The GMC is stalling on replacing the PLAB exam with the UKMLA, why?

 

Contents (reading time: 8 minutes)

  1. Is the PLAB Exam Any Good, or Just Good for Business?

  2. Weekly Prescription

  3. I’m Guessing You Want Someone Who Knows About the Brain, Not Balls…

  4. Board Round

  5. Referrals

  6. Weekly Poll

  7. Stat Note

Is the PLAB Exam Any Good, or Just Good for Business?

The GMC is stalling on replacing the PLAB exam with the UKMLA, why?

In order to the register with the GMC, International medical graduates (IMGs) must pass the two-part professional linguistics and assessment board (PLAB) exam. Since 2017, from the GMC’s own data, there has been an extraordinary rise in the number of candidates applying for registration through the PLAB exams. This has translated to a significant increase in revenue for the GMC from £4 million in 2017 to £25 million in 2024.

Part 1 of the PLAB is usually taken in the candidate’s own country and is compromised of 180 multiple choice questions. To sit PLAB2 you need to take a flight to rainy Manchester. The exam contains 16 stations testing history taking with actors taking the role of patients. For both exams, up to five sittings are permitted.

What’s the Aim?

The GMC’s own executive summary into the PLAB states that the exam is ‘designed to test candidates’ ability to practice medicine at the level expected at the end of the F1’. This is a subtle but incredibly significant insight, as many see the PLAB exam as akin to UK medical finals, when in fact it benchmarks against the competence of a doctor who has already completed a year of supervised NHS practice.

That year is incredibly valuable for UK graduates in teaching them the nuances and subtleties of the UK healthcare system. Despite the GMC’s best efforts, it is unreasonable (and frankly impossible), to expect them to create a single exam that replicates this lived, workplace based training.

Evidence of Underperformance?

Studies have tried to identify how PLAB graduates fare in postgraduate training by comparing them with their UK graduating peers. One frequently cited paper found that IMGs who had passed the PLAB scored, on average, more than one standard deviation below UK graduates in postgraduate assessments such as the MRCP and MRCGP.

The paper suggested that this difference could easily be narrowed if the pass mark of PLAB1 and 2 were raised. Given the reach of this study, the GMC themselves make reference to it by responding that the PLAB exam is not designed to identify whether candidates have the potential to match UK graduates in postgraduate exams, it is simply designed to test candidates against the benchmark of whats expected of them at the end of F1.

This is technically correct, but dodges the fundamental question: At a time when UK graduates are becoming increasingly disgruntled at the difficulty of acquiring a training post, should the gateway to practicing in the UK be lower than the standard expected in the exact same system?

Why The Gap?

So why do IMGs underperform in these postgraduate examinations? A significant confounder here is likely to be one’s command of the English language, which leads one to struggle, particularly in viva or OSCE based exams. Needless to say, many IMGs go through an arduous process to acquire GMC registration through the PLAB, they pay examination and travel fees that can be equivalent of months of pay back home and work up to 100 hour weeks in difficult conditions whilst balancing examinations.

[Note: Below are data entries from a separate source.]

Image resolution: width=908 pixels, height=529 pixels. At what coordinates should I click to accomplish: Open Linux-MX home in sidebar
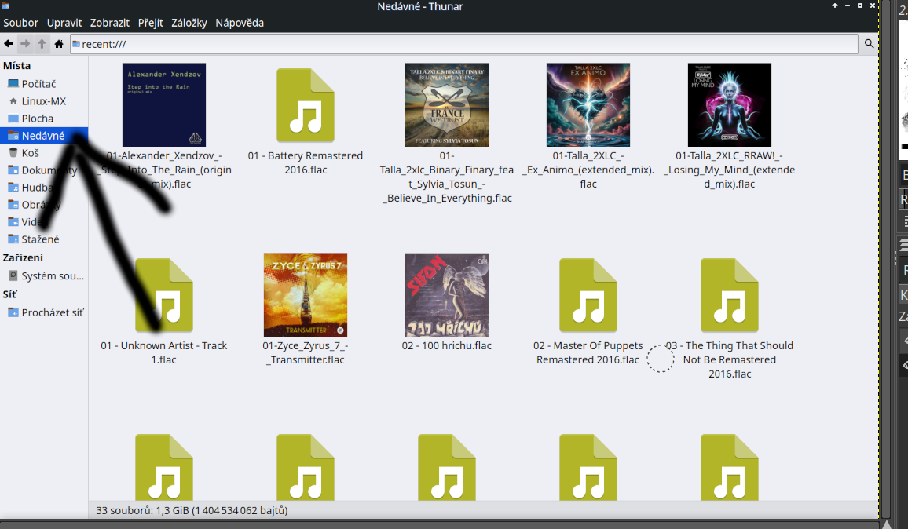(x=43, y=101)
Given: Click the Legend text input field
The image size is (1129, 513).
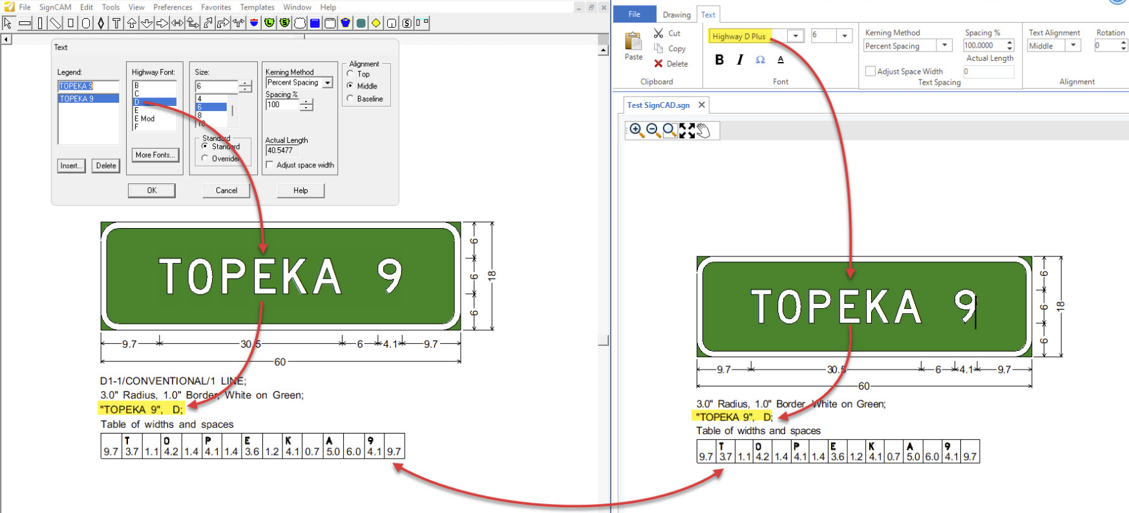Looking at the screenshot, I should click(89, 86).
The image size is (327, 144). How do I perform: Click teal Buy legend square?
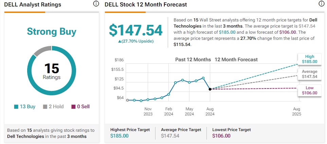pos(16,107)
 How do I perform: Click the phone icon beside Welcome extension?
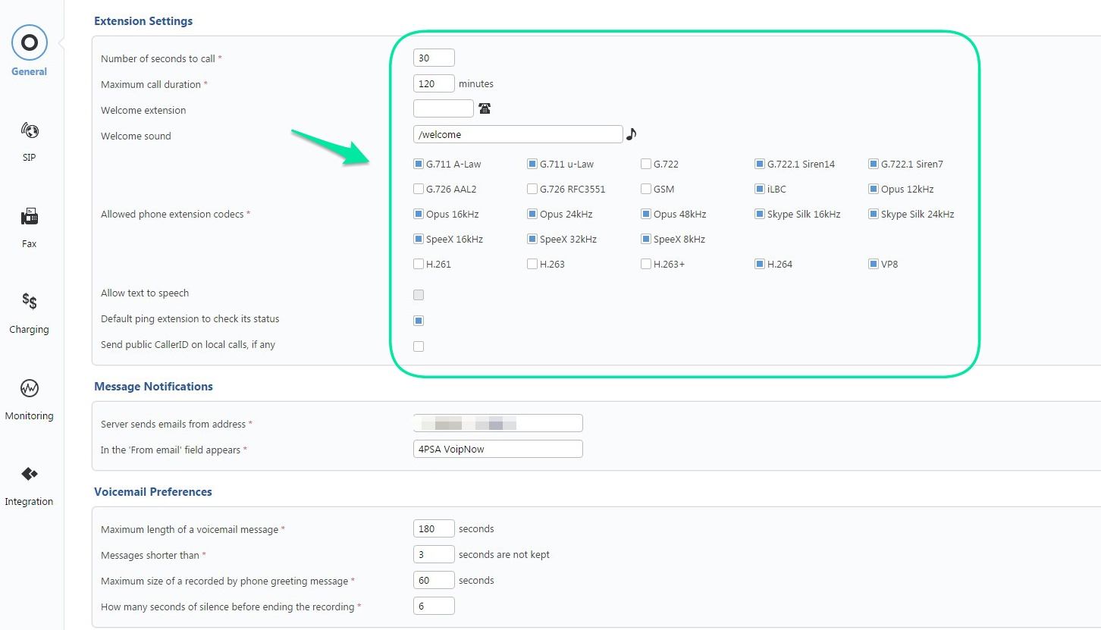click(x=485, y=109)
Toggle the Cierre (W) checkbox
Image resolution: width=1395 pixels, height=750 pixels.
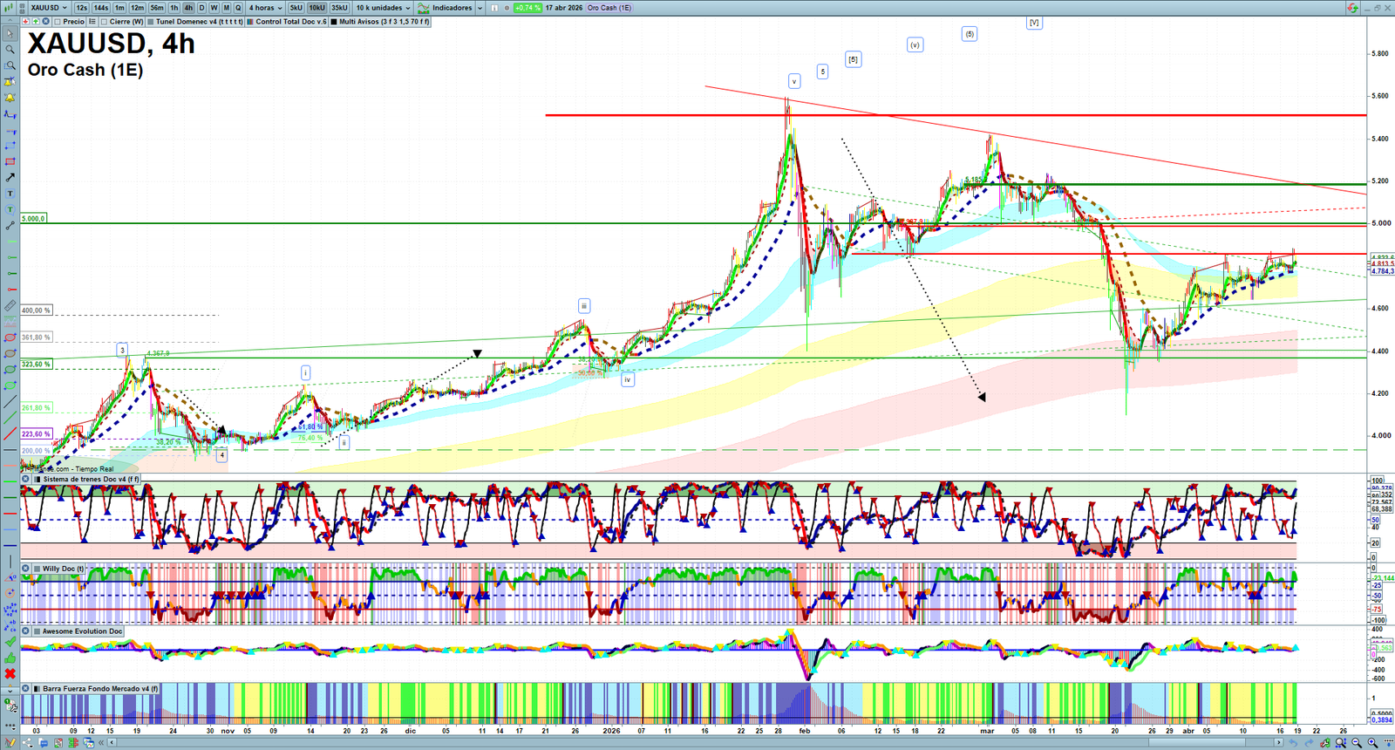pos(105,22)
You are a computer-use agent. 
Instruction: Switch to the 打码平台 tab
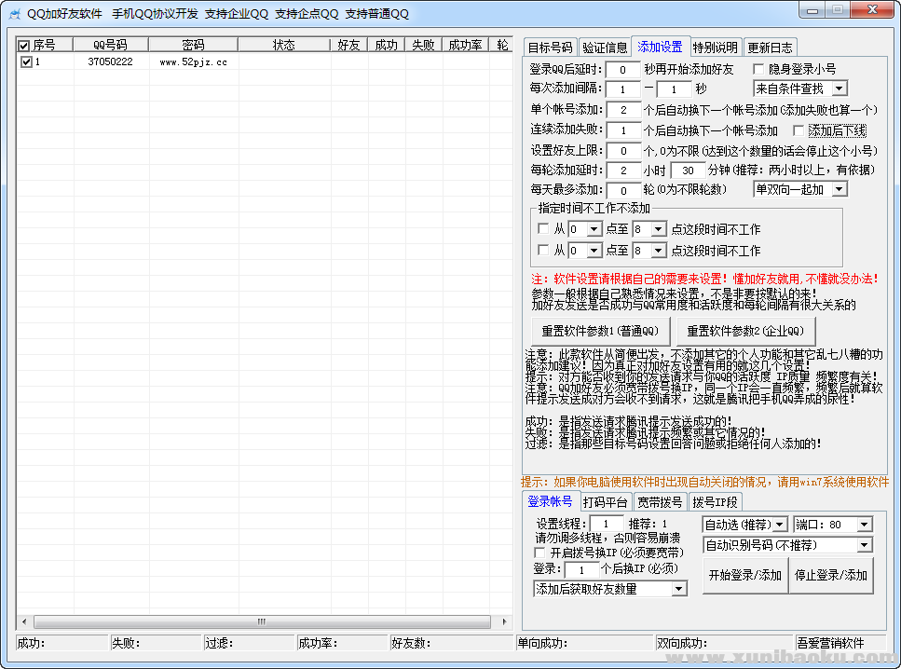pyautogui.click(x=605, y=502)
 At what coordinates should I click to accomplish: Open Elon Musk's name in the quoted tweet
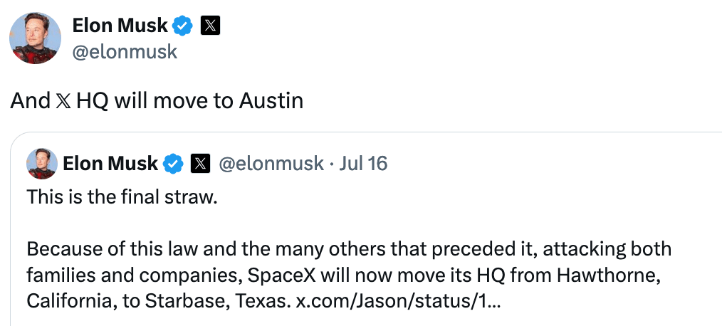(110, 164)
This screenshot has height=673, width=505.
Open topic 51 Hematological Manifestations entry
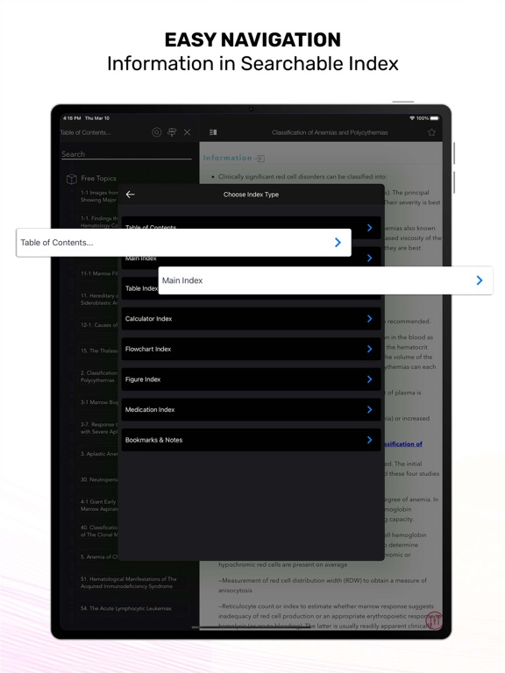click(x=129, y=583)
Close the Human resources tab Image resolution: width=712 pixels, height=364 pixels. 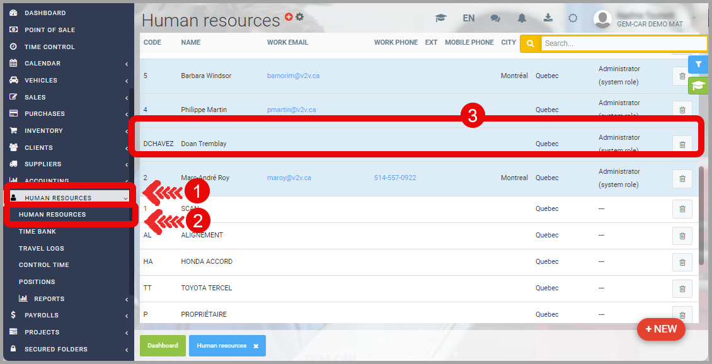(x=256, y=346)
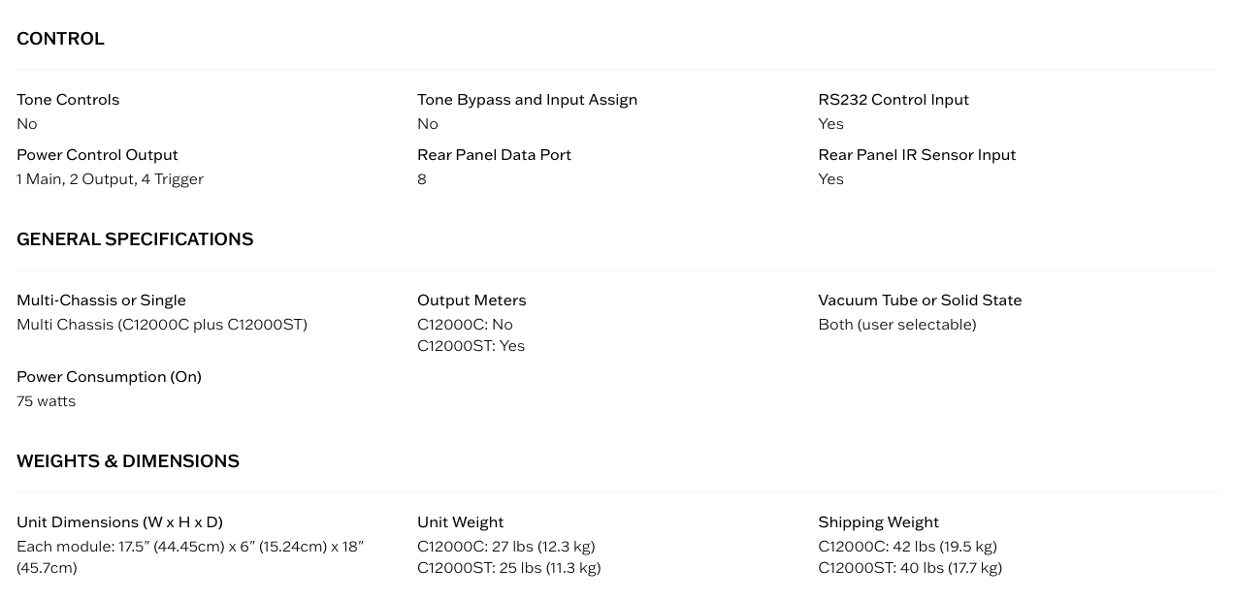The height and width of the screenshot is (599, 1235).
Task: Click the Rear Panel Data Port label
Action: [494, 155]
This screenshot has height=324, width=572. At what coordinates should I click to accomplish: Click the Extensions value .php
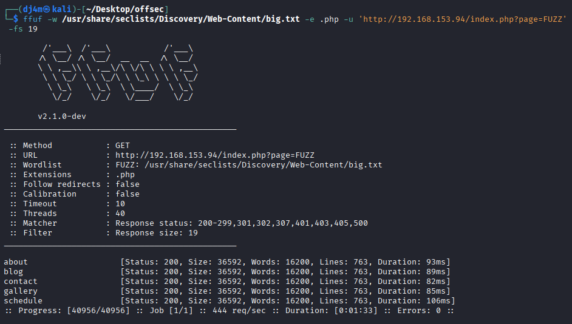click(125, 175)
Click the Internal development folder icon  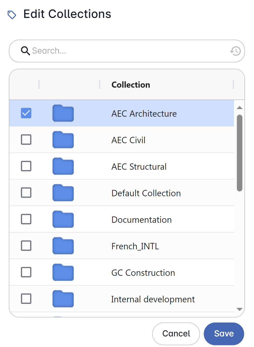pyautogui.click(x=63, y=299)
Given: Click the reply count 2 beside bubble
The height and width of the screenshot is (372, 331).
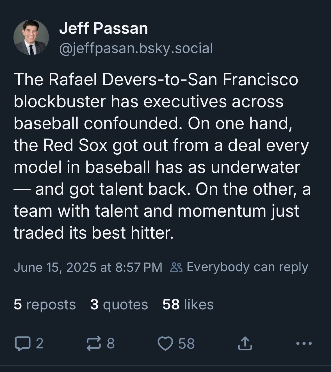Looking at the screenshot, I should [x=40, y=344].
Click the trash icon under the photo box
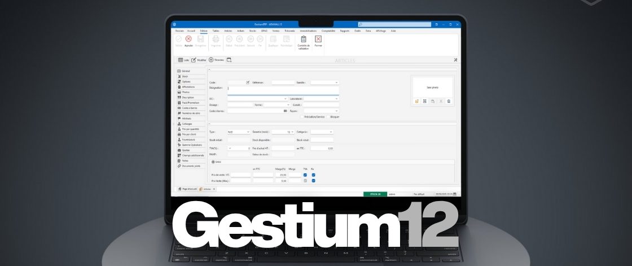The height and width of the screenshot is (266, 632). (449, 101)
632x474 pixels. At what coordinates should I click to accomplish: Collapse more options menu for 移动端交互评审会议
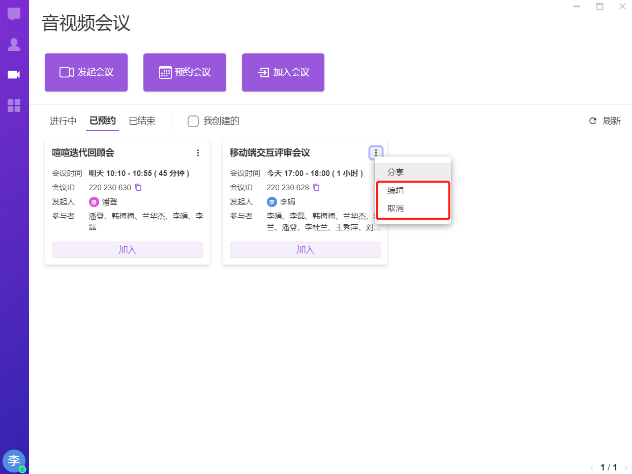tap(376, 153)
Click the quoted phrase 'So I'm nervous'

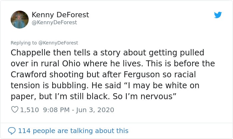[x=144, y=96]
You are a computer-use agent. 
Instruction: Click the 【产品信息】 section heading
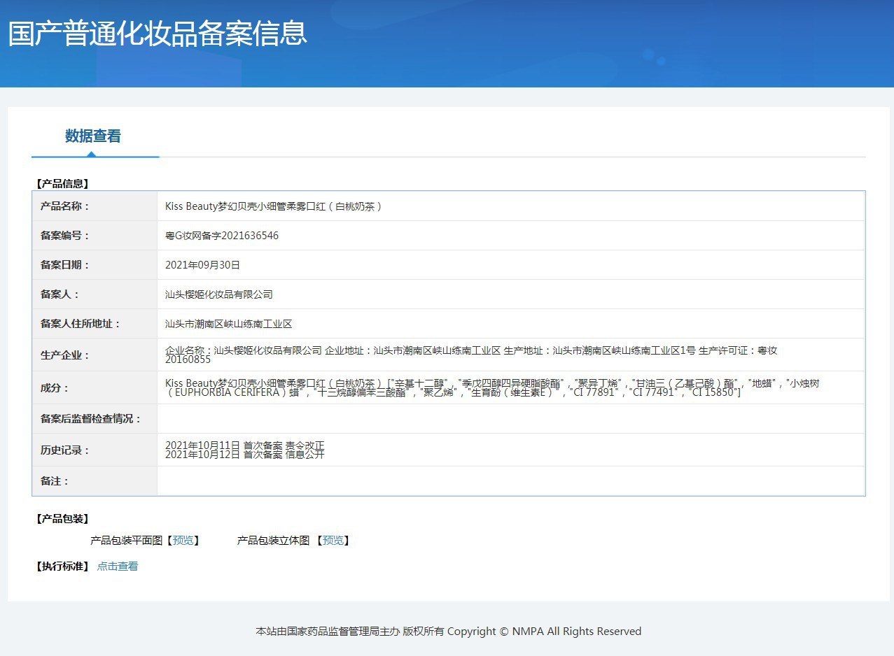pos(62,184)
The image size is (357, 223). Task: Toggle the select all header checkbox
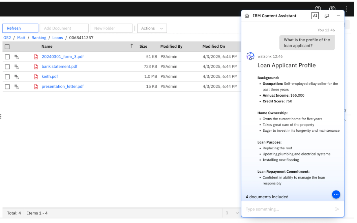coord(7,47)
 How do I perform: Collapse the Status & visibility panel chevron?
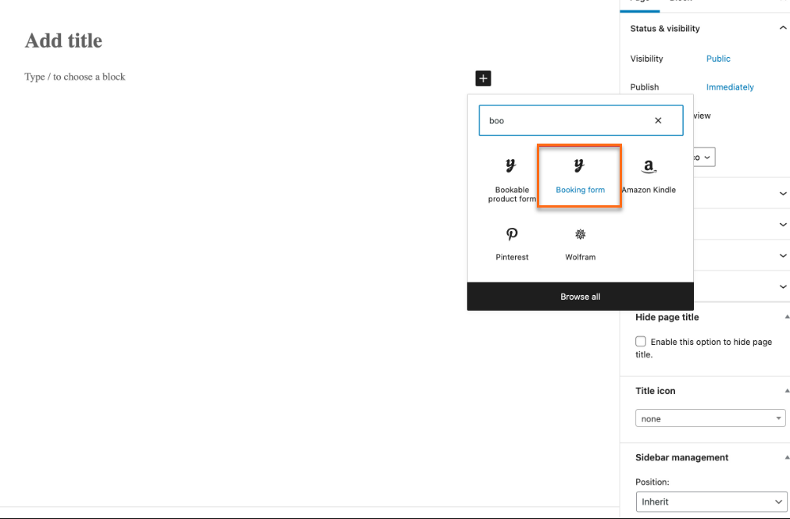(x=782, y=27)
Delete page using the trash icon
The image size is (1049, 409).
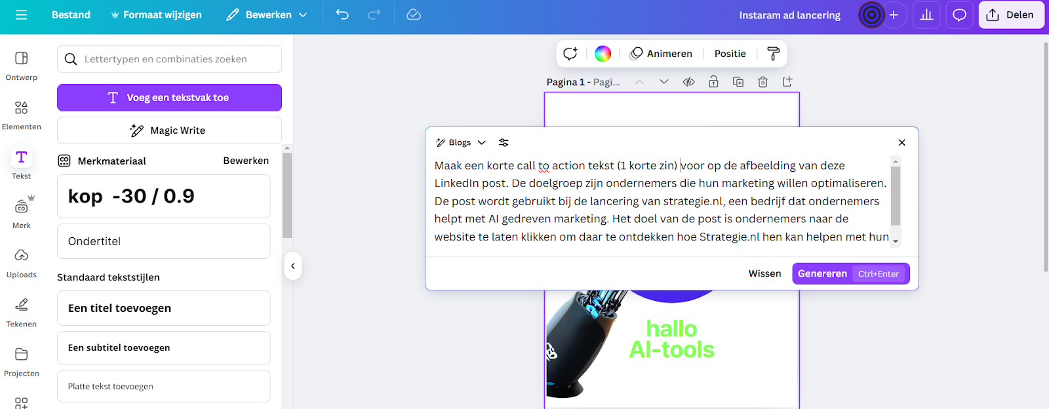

This is undeniable and deserves respect, but does not mean that the significant attainment gap can be ignored, especially when so many UK-trained doctors are struggling to secure precious speciality training posts.

The GMC also attempted to provide an explanation and on page 9 of their report they state: “Without an explanation for the reasons, we were unable to recommend a definitive, appropriate and proportionate course of action. We recommend that the GMC and other parties investigate further as to why PLAB candidates underperform in these postgraduate examinations and ARCP”. Well thanks for brilliant insight GMC.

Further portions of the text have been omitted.